Determining (parity of) maximum path length from adjacency matrix. Can I avoid having to square?

232 Views Asked by At

Setup: I have an undirected (multi)graph $G$ with $n+1$ vertices. Each vertex has degree $\leq 2$, and vertex number $0$ has degree exactly one.

What I'm looking for: I know that any graph with maximum degree $\leq 2$ can be split up into just paths and cycles. Since vertex zero has degree exactly $1$, it must be part of a path. What I'd really like to know is the maximum length (diameter, I guess) of this path.

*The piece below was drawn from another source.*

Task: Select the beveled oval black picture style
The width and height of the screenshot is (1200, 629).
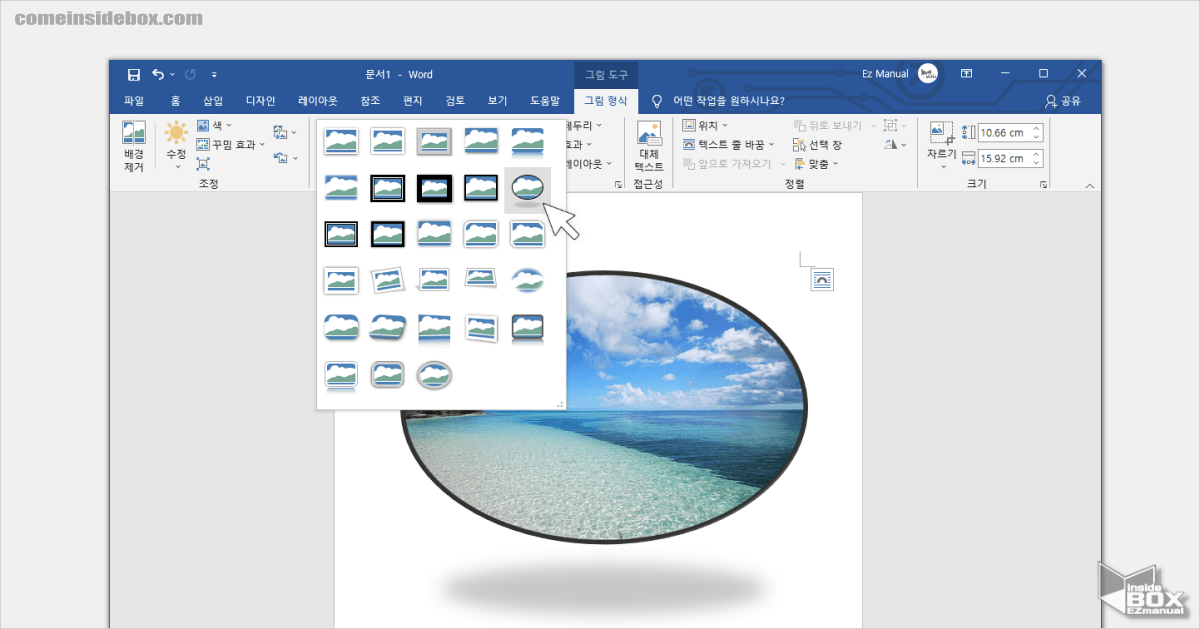Action: [527, 187]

My thoughts: Since vertex $0$ is part of a path, the part of the graph that it's in is not a multigraph. That means that multiplying the adjacency matrix $A$ by itself ($A^k$) will eventually yield a matrix with all zeros, except for a $1$ in the $0,j$ entry, where $j$ is the end of the path. So one way to get the path length would be to keep squaring $A$ until it looks like this, and then note the parity of $k$.

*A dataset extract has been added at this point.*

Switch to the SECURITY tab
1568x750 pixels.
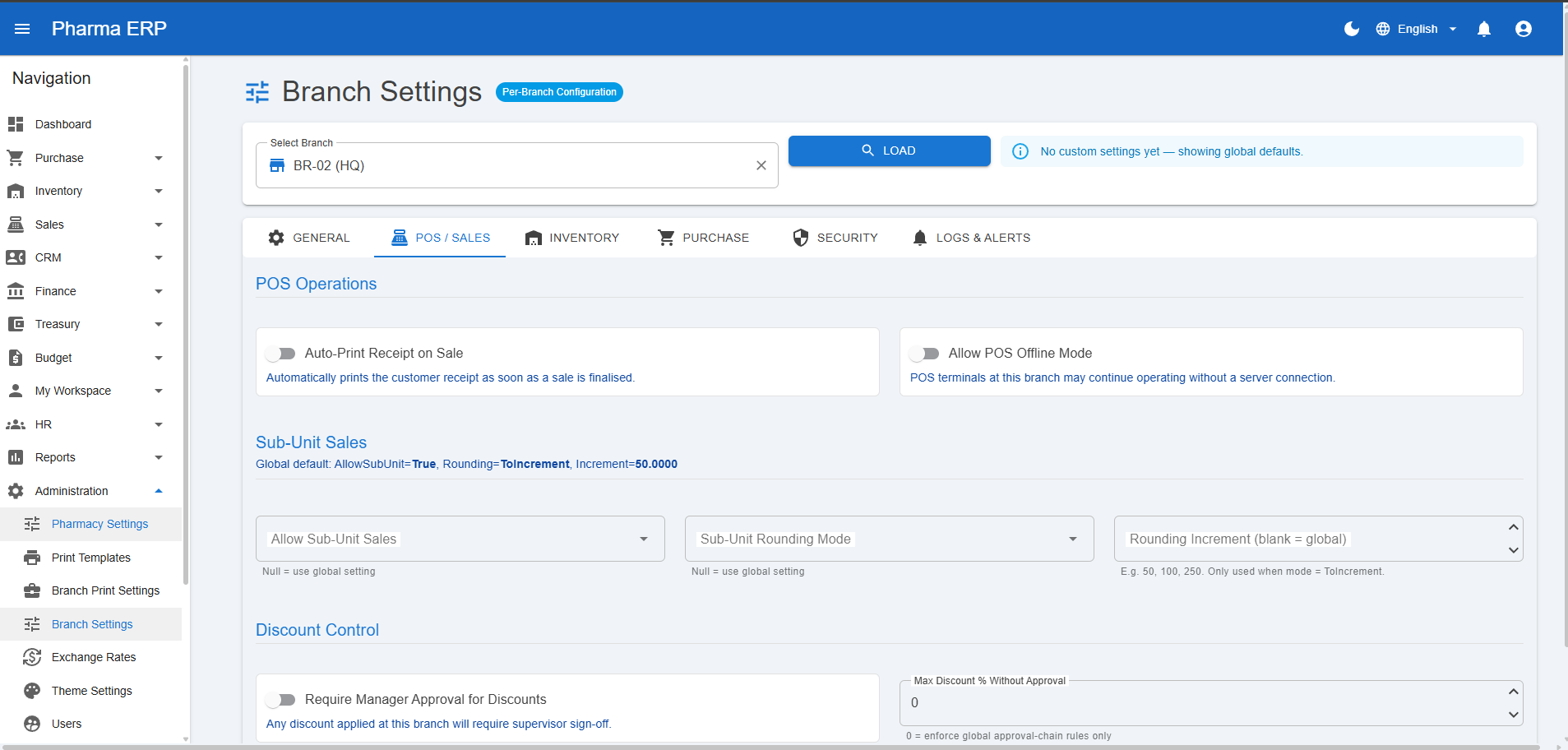(x=835, y=238)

My question: Is there any way to determine the parity just by looking at the adjacency matrix? I know that maximum path length is in the general case very hard (NP-hard, I think), but given the number of constraints I have on my graph, and that I don't even need path length, just parity, I figured there might be some easier way of doing it.

1

There are 1 best solutions below

0
On

In general, (i.e., general graphs $G$ on $n$ vertices), if you take a high enough power $k$ of adjacency matrix $A$ of a graph $G$ (where the $ij$-th entry of $A$ is 1 iff $i$ and $j$ are adjacent in $G$), then $A^k$ will be a block matrix: You can partition $V(G)$ into sets $V_1,\ldots, V_m$ for some $m$ where

(i) the $ij$-th entry of $A$ is positive iff $i$ and $j$ are both in the same $V_l$, and

(ii) the $V_l$'s are the connected components of $G$; i.e., $i$ and $j$ are in the same connected compoent of $G$ iff $i$ and $j$ are in the same $V_l$.

In fact, taking $k = 2^{\lceil\log n\rceil}$ will do where $n$ is the number of vertices of $G$.

Meanwhile is there a reason why you just cannot follow the path starting from vertex 0. If the graph has maximum degree 2, then storing $G$ as an adjacency matrix is extremely inefficient use of space.